Directions:
Render this sentence from the passage on bankruptcy appeals into Spanish: "Orders in bankruptcy cases may be immediately appealed as final orders if they dispose of discrete disputes within the larger case."

United States District Courts have jurisdiction over appeals of bankruptcy court decisions. 28 U.S.C. § 158(a). Orders in bankruptcy cases may be immediately appealed as final orders if they dispose of discrete disputes within the larger case. In re St. Charles Preservation Investors, Ltd., 112 B.R. 469, 471 (D.D.C. 1990). On appeal from a bankruptcy court, a district court "may affirm, modify, or reverse a bankruptcy judge's judgment, order, or decree, or remand with instruction for further proceedings. Findings of fact . . . shall not be set aside unless clearly erroneous, and due regard shall be given to the opportunity of the bankruptcy court to judge the credibility of witnesses." Fed. R. Bankr. P. 8013; see also In re Ford Johnson 236 B.R.510, 518 (D.D.C. 1999). In contrast, a district court reviews questions of law de novo on appeal. In re WPG, Inc., 282 B.R. 66, 68 (D.D.C. 2002) (citing Cooter & Gell v. Hartmarx Corp., 496 U.S. 384, 405, 110 S.Ct. 2447, 110 L.Ed. 2d 9359 (1990)).

Source material:
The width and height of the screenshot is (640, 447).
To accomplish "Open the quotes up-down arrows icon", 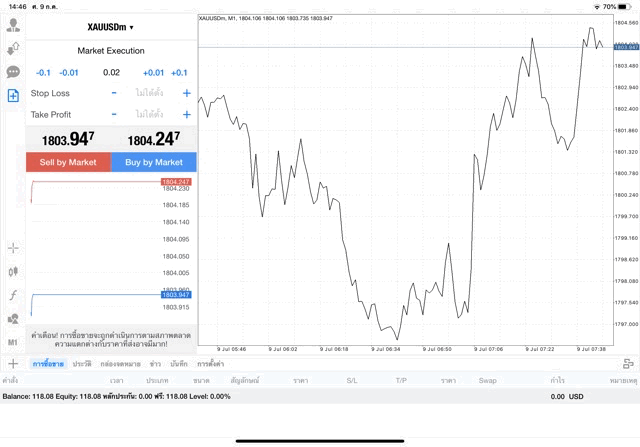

Task solution:
Las órdenes dictadas en casos de quiebra pueden apelarse de inmediato como órdenes definitivas si resuelven controversias separadas dentro del caso más amplio.